## Supplied information

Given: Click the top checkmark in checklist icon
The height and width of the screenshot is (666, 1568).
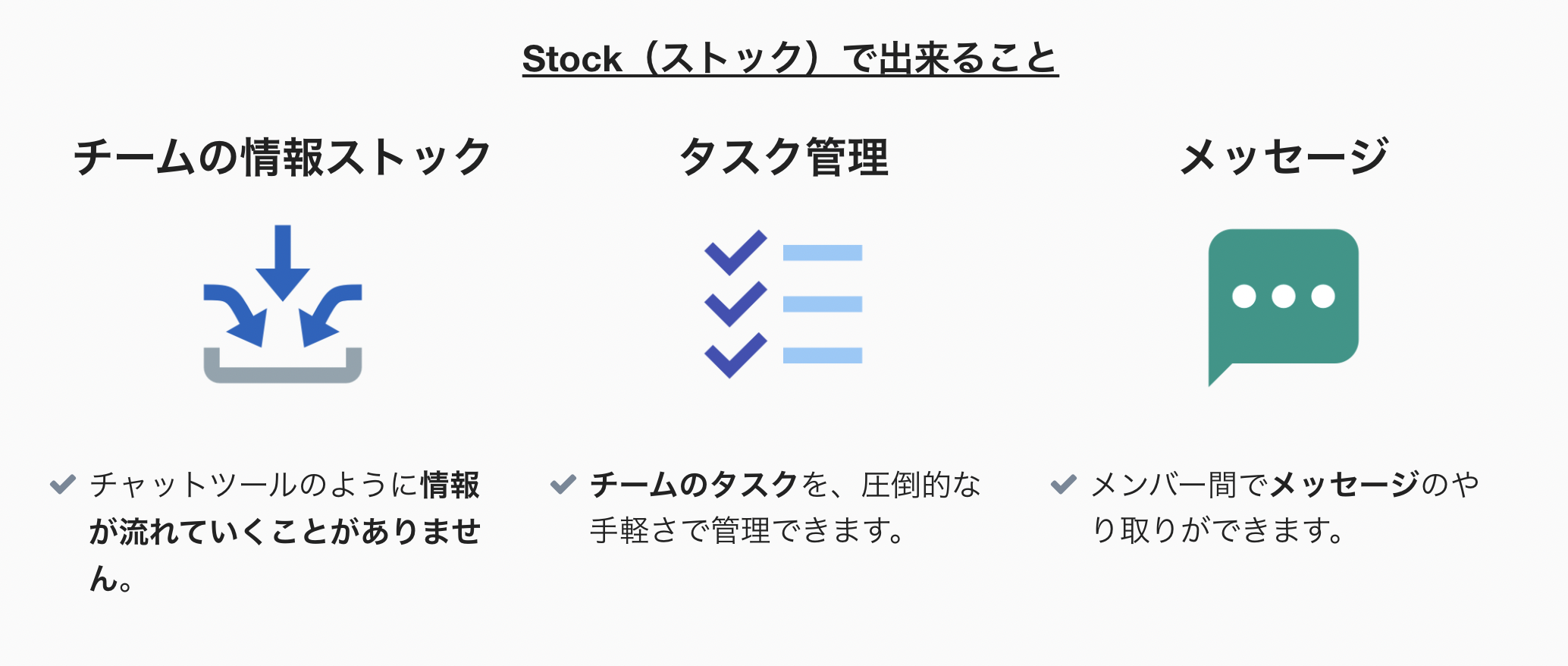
* * *
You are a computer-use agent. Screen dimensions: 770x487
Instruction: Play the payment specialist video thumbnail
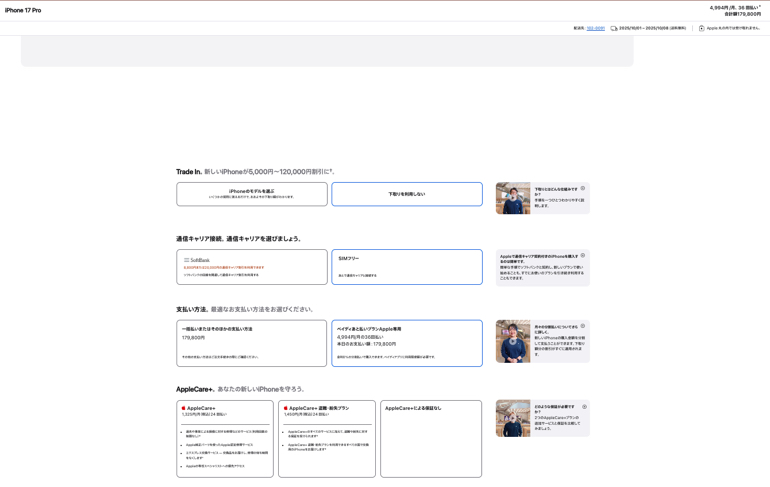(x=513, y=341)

## Problem
In the entries above, please find the line with "Given: Click the" and the line with "The height and", then write out exactly those two lines and every line between them, and nothing more.

## Your response
Given: Click the top checkmark in checklist icon
The height and width of the screenshot is (666, 1568).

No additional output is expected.